Aku hanya mengangguk yang berarti aku baik-baik saja. Lalu aku menengok ke kiri dan ke kanan untuk mencari temanku. Aku harap dia baik-baik saja.

"Mencari temanmu?". Tanya pria yang paling kiri.

Aku mengangguk lagi.

"Jangan khawatir. Dia akan baik-baik saja. Sekarang, kami akan melakukan operasi terhadapmu.
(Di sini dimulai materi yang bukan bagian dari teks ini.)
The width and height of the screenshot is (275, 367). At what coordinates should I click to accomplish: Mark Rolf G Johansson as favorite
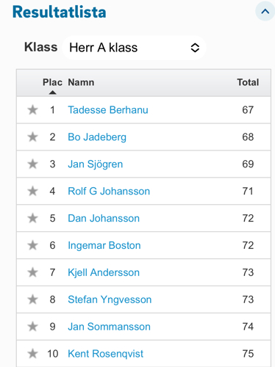tap(32, 191)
Lukamu banyak sekali dan juga tulangmu banyak yang patah"

Pandanganku mulai kabur. Mungkin efek dari obat bius. Sebelum aku memejamkan mataku, perlahan-lahan ingatanku mulai pulih dan mengingat semuanya. Aku ingat kenapa kami bisa berada di sini. Itu semua berawal dari malam itu. Ya, malam itu. 'Malam yang terburuk dalam hidupku'.